Study text
Pattamundai Tehsil comes under multiple assembly constituencies. There are total 2 assembly constituencies in Pattamundai Tehsil.

| Constituency name | MLA name | Party |
|---|---|---|
| Kendrapara | Ganeswar Behera | BJD |
| Rajanagar | Dhruba Sahoo | BJD |

Pattamundai Tehsil comes under Kendrapara parliament constituency and the current sitting MP is Baijayanta Panda.

==Economy==
The economy is mainly agrarian. Most of the people are still dependent on agriculture as their primary source of income. There is a complete absence of Secondary and Tertiary Sectors, except a few rice mills, banks and schools. One has to become a migrant in some distant part to get a job. A large number of people from Pattamundai, Aali and Rajnagar blocks of the district attribute their prosperity to their expertise in plumbing. Around one lakh people of these areas work as plumbers in different States of the country and other parts of the world, especially the Middle East countries. They pump in money through remittance's which has increased the purchasing power of the people. Pattamundai Bazar (ପଟ୍ଟାମୁଣ୍ଡାଇ ବଜାର), which used to be a weekly market for selling agricultural products, is now a very big market where one can find everything for day-to-day usage. Pattamundai is mainly a market around which people live. More than 0.5 million people of Pattamundai, Rajnagar, Aali, Rajkanika blocks directly or indirectly depend on the Pattamundai Market for their daily needs, making it a first choice of investment. There are a lot of wholesalers in the market who also sell in small or single quantity.

Available data
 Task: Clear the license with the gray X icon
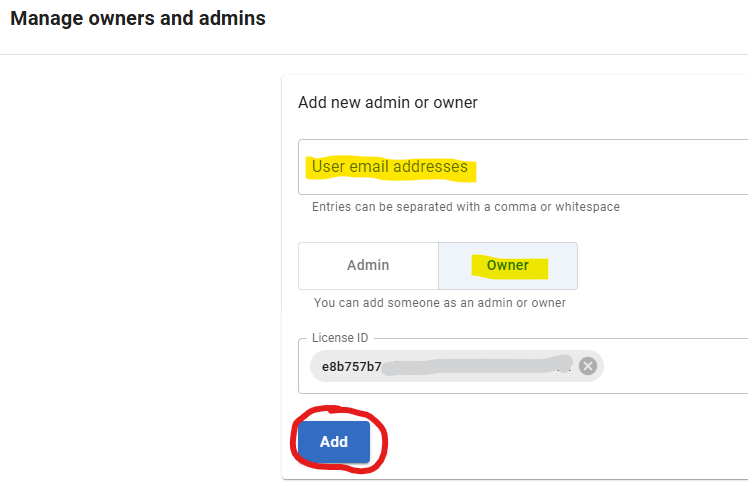(588, 366)
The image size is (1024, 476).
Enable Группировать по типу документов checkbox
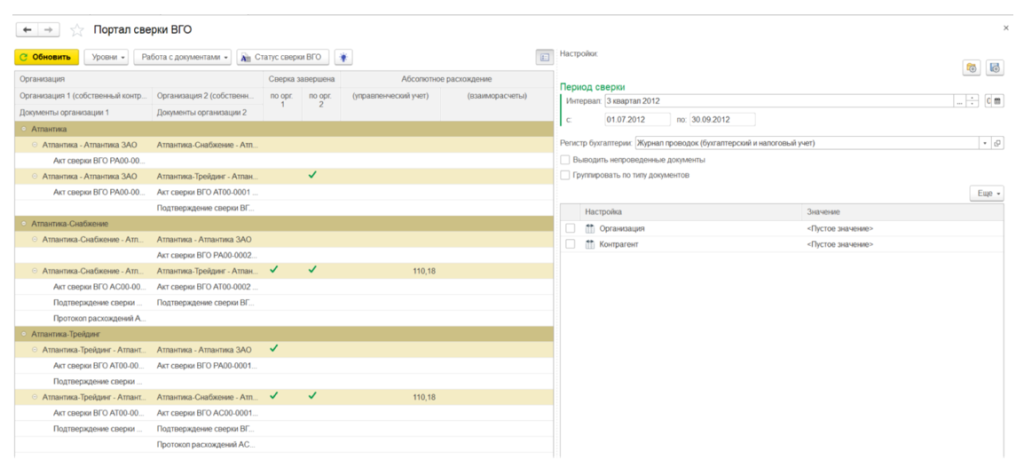click(x=565, y=176)
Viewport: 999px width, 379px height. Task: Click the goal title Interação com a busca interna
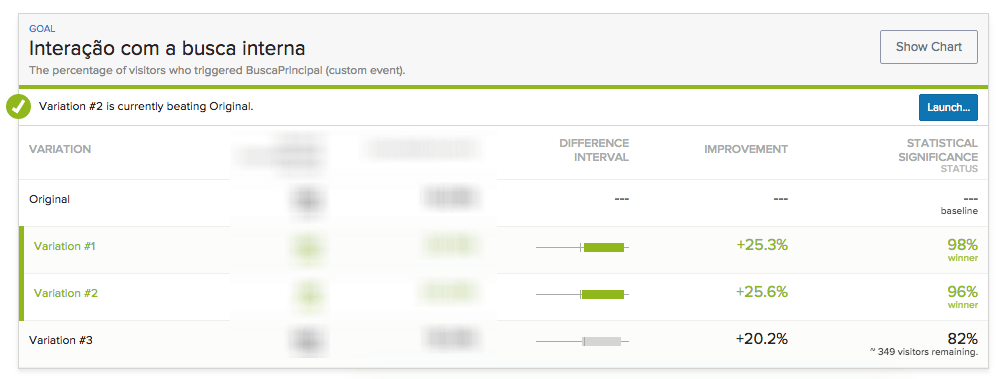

Tasks
a. Translate this sentence from the Pattamundai text into Spanish: "Pattamundai is mainly a market around which people live."
b. Reproduce the part of the Pattamundai text between "Pattamundai Tehsil comes under multiple" and "is Baijayanta Panda.", inclusive.
c. Based on the Pattamundai text, say whether each statement agrees with it: (i) Pattamundai Tehsil has two assembly constituencies. (ii) Pattamundai Bazar began as a daily market. (iii) Around one lakh people from these areas work as plumbers.
The items are not needed for any of this work.

Problem solutions
a. Pattamundai es principalmente un mercado alrededor del cual vive la gente.

b.
Pattamundai Tehsil comes under multiple assembly constituencies. There are total 2 assembly constituencies in Pattamundai Tehsil.

| Constituency name | MLA name | Party |
|---|---|---|
| Kendrapara | Ganeswar Behera | BJD |
| Rajanagar | Dhruba Sahoo | BJD |

Pattamundai Tehsil comes under Kendrapara parliament constituency and the current sitting MP is Baijayanta Panda.

c.
(i) Yes: "There are total 2 assembly constituencies in Pattamundai Tehsil."
(ii) No: "used to be a weekly market for selling agricultural products"
(iii) Yes: "Around one lakh people of these areas work as plumbers"